We had respect, even for the bands that we opened for within our local area – Zebra and Lillian Axe who went onto major label contracts – and we became good friends with those guys. Even before they were on a label, they were still bigger than us- and we did what they told us to do. Not every band, but in general you see it in a lot of us. One of the things that really pisses me off is when the local band is supposed to be on at 7:30, and then it’s 7:35 – okay guys, let’s go on. They tell us their drummer is down at the bar or whatever, they try to push the show back and what it does is it pushes the headliner back during the week to where you are going on so fucking late that your fans have to go. People buy merch, drink some beers, hear a couple of songs and have to go home as they have to get to work the next morning.

The younger bands that do have respect, and every band from my era had that respect- if you didn’t, you wouldn’t be asked to play. We’ve always had a good reputation for treating the bands that we tour with, whether we are an opening act or someone is under us- we try to treat them with respect and help them out as much as possible. That’s the biggest thing missing today. I had a kid in San Diego a while back during a Crowbar tour come up to me and say, ‘hey man- it’s cool to be jamming with you all tonight. I am going to let you know, we are hot around this area- so watch out!’ I’m like ‘okay’… you are a local band, never to be heard from again, and you are going to tell (us) that I better be scared because you are going to blow us off the stage. That’s the example I’m saying. You don’t blow away a band- you blow away a crowd. Because it’s different types of music. If we play with Hatebreed, some people will love it, some people will hate it. Hatebreed toured with Type O Negative – and they faced the same thing. A lot of the goth chicks were there to see Pete, and left.

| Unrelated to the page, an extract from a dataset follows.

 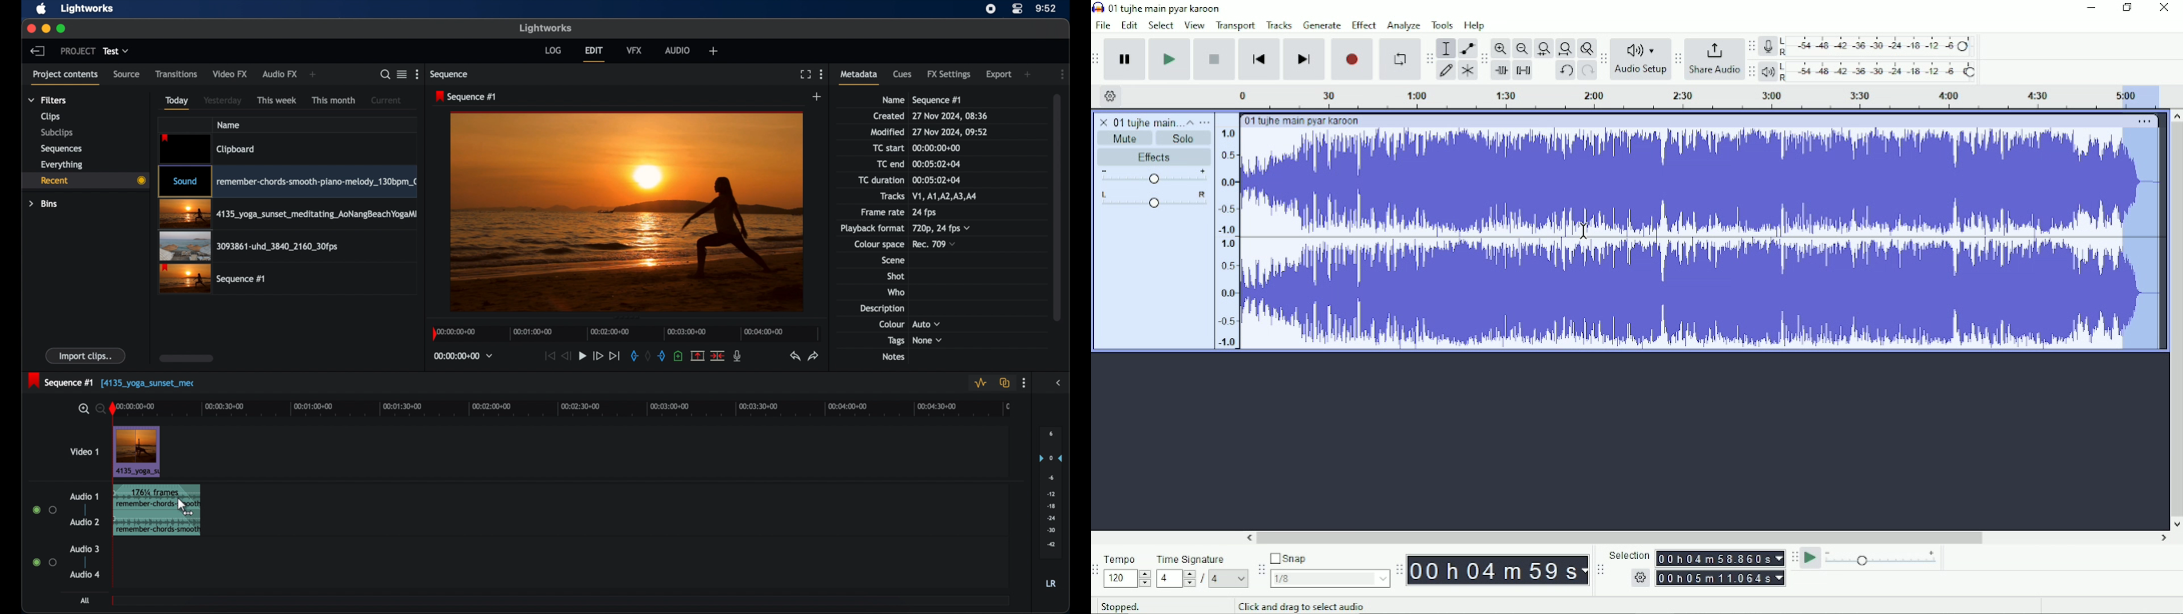 I want to click on Transport, so click(x=1235, y=27). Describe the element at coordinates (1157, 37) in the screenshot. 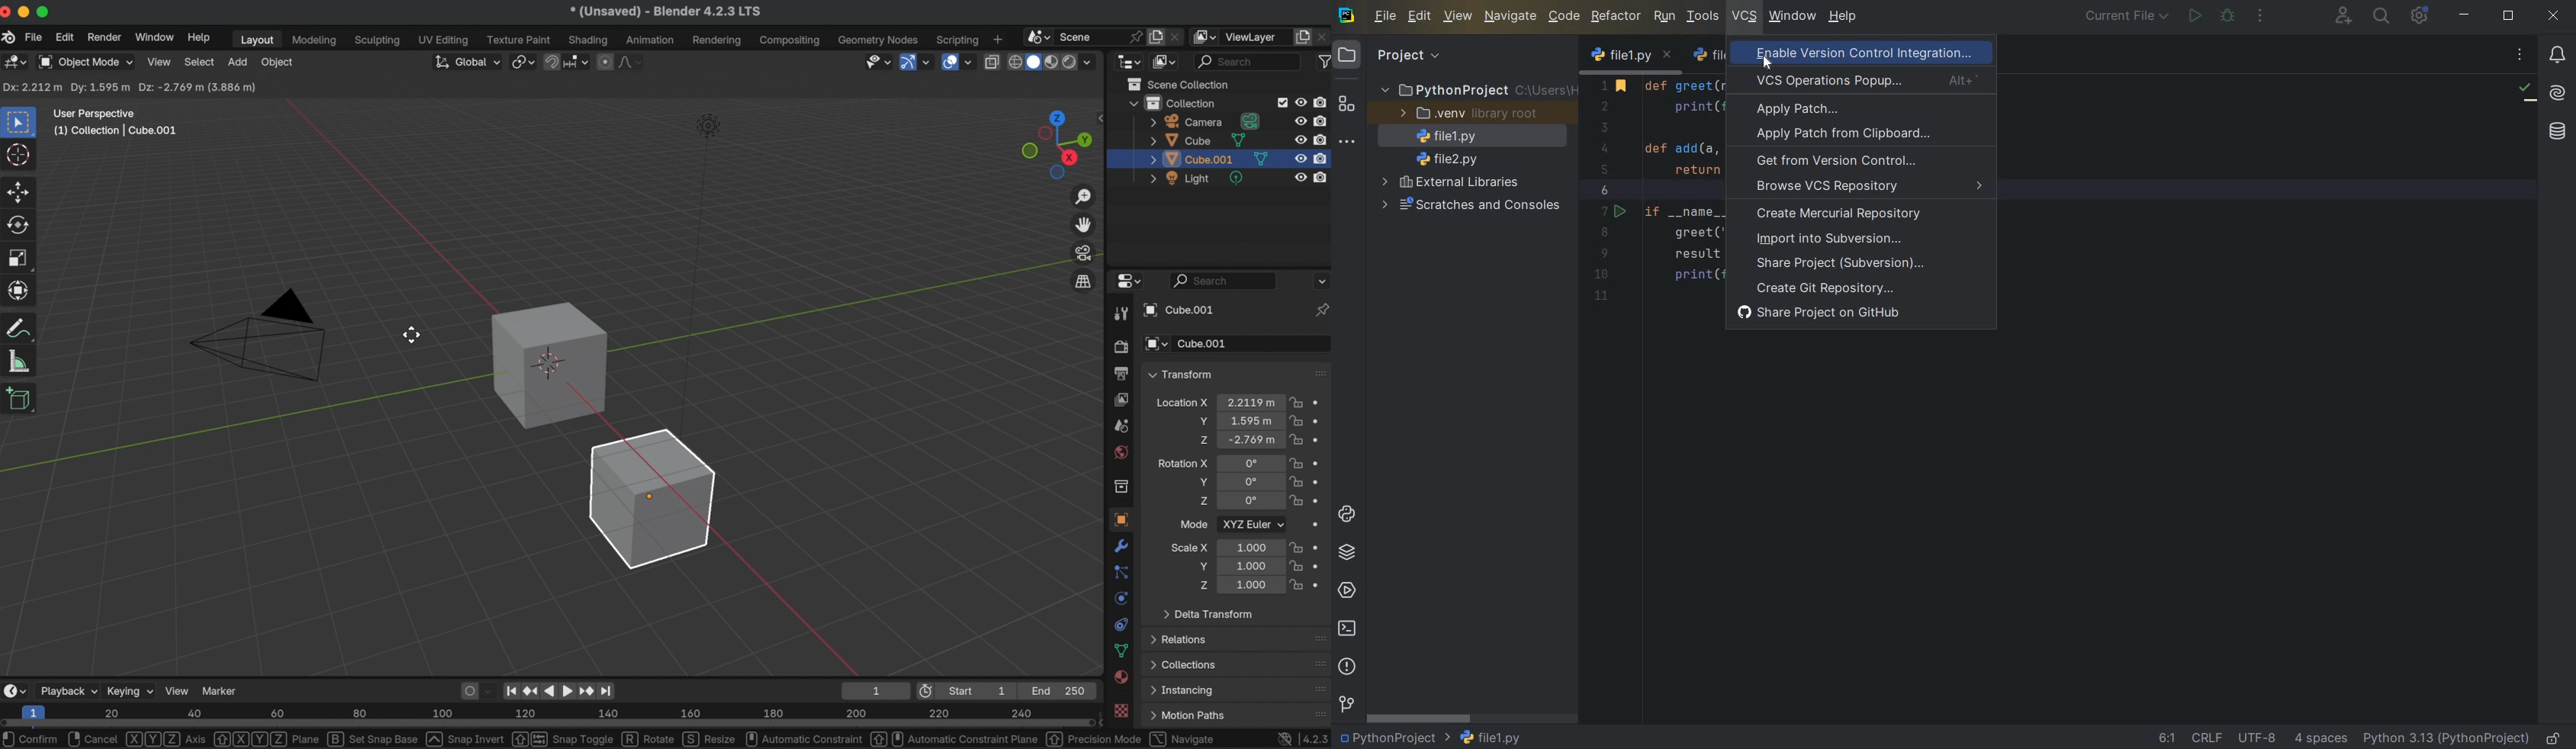

I see `new scene` at that location.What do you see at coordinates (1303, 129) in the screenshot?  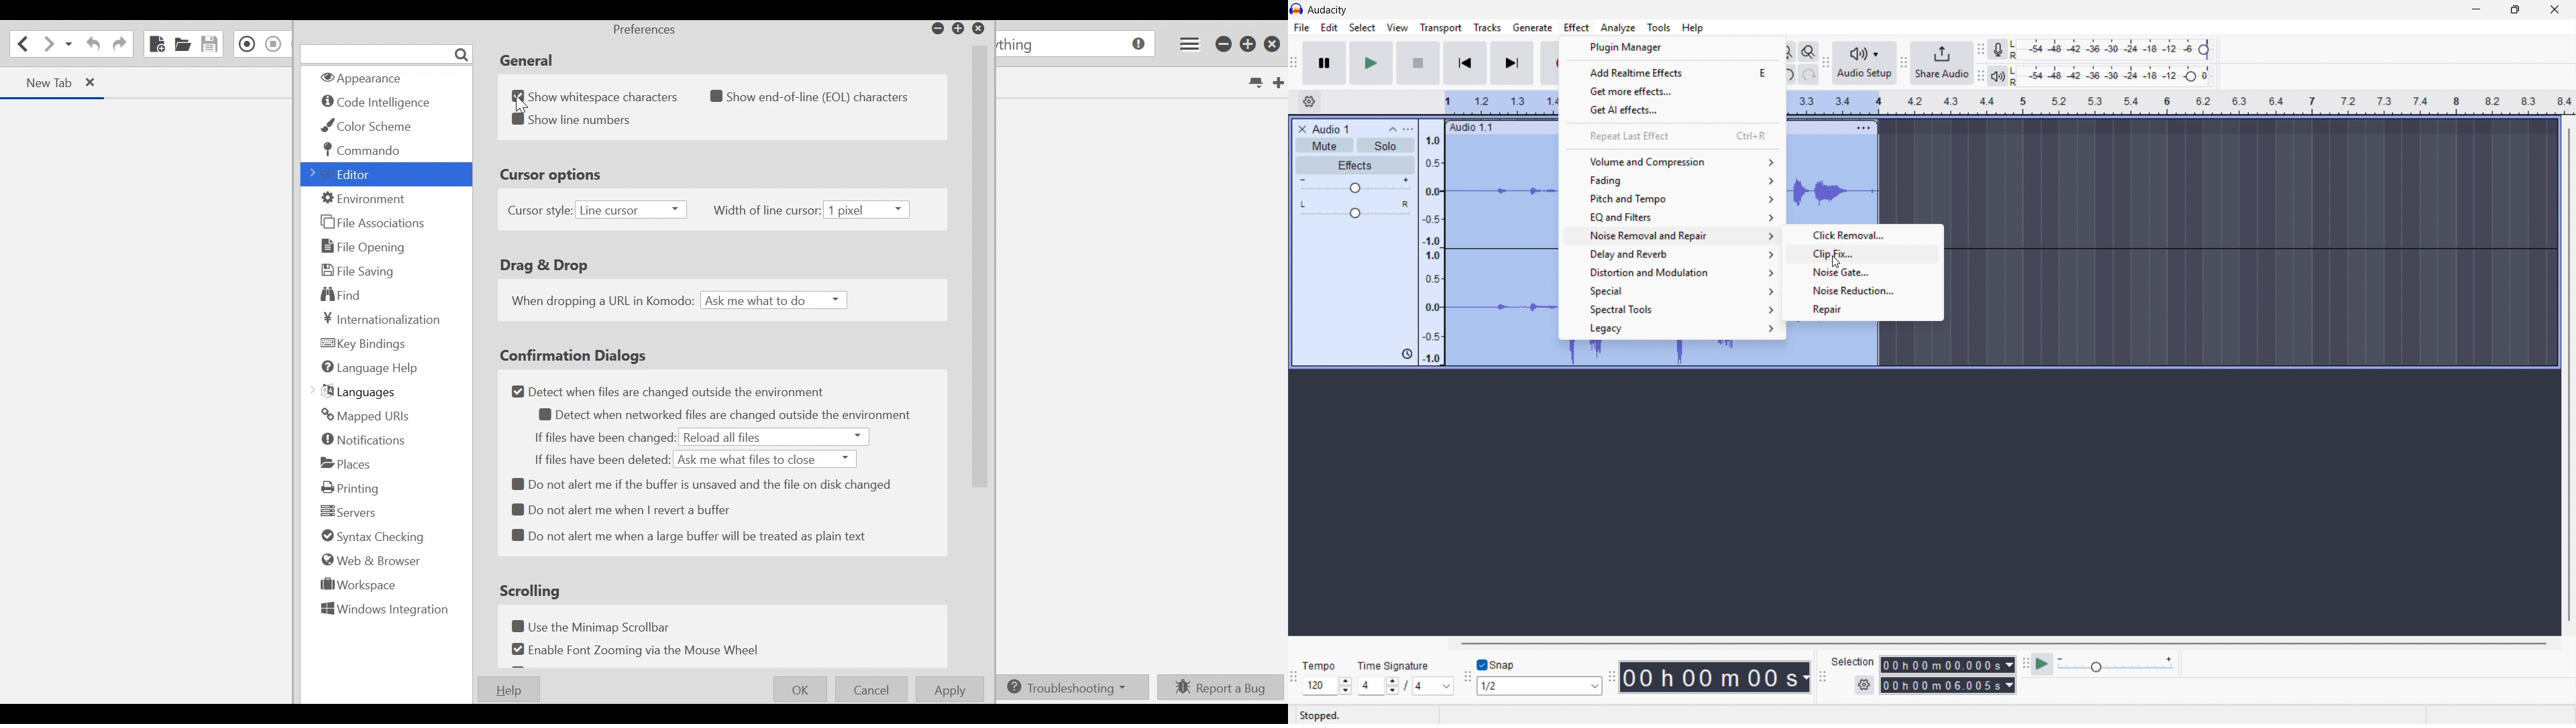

Dead Rhetoric: When it came to the Beavis and Butthead exposure, did it help the band despite the fact that you were being made fun of?

Windstein: It did help. The thing is, we sent a master package to Mike Judge. A t-shirt, a letter, a master video thing ready to be played, we were big fans of the show. We know they will make fun of us for being fat- fat, bald dudes. We wanted to be on the show, it’s a classic show. We knew there were going to be jokes, but as long as it’s not like they suck, we were fine. We were on two episodes, and there was a third episode where one of them was trapped in a box and they said, ‘why don’t we get one of those fat guys from Crowbar to break him out!’ (laughs). In the Beavis and Butthead dictionary, it says Crowbar- four fat dudes (laughs). Two of the guys in the band were not fat at the time. I’ve always been the class clown- I make fun of myself all the time, that’s just a part of my personality. I have thick skin.

It did do a lot. There’s rarely a day that goes by that somebody doesn’t talk about us being on the show. So it worked.

Dead Rhetoric: What’s on the agenda for the rest of 2018 into 2019 for Crowbar?

Windstein: A lot of touring for the rest of this year. Trying to do a new record around the end of the year. Around the first of the year we should be ready to hit the studio. I’d like to start writing as we have a few breaks, Matt (Brunson) and I get together so we can start writing. It’s been since November of 2016, and it will be around 2 years and we can finish up the remainder of our touring cycle to get back into the studio.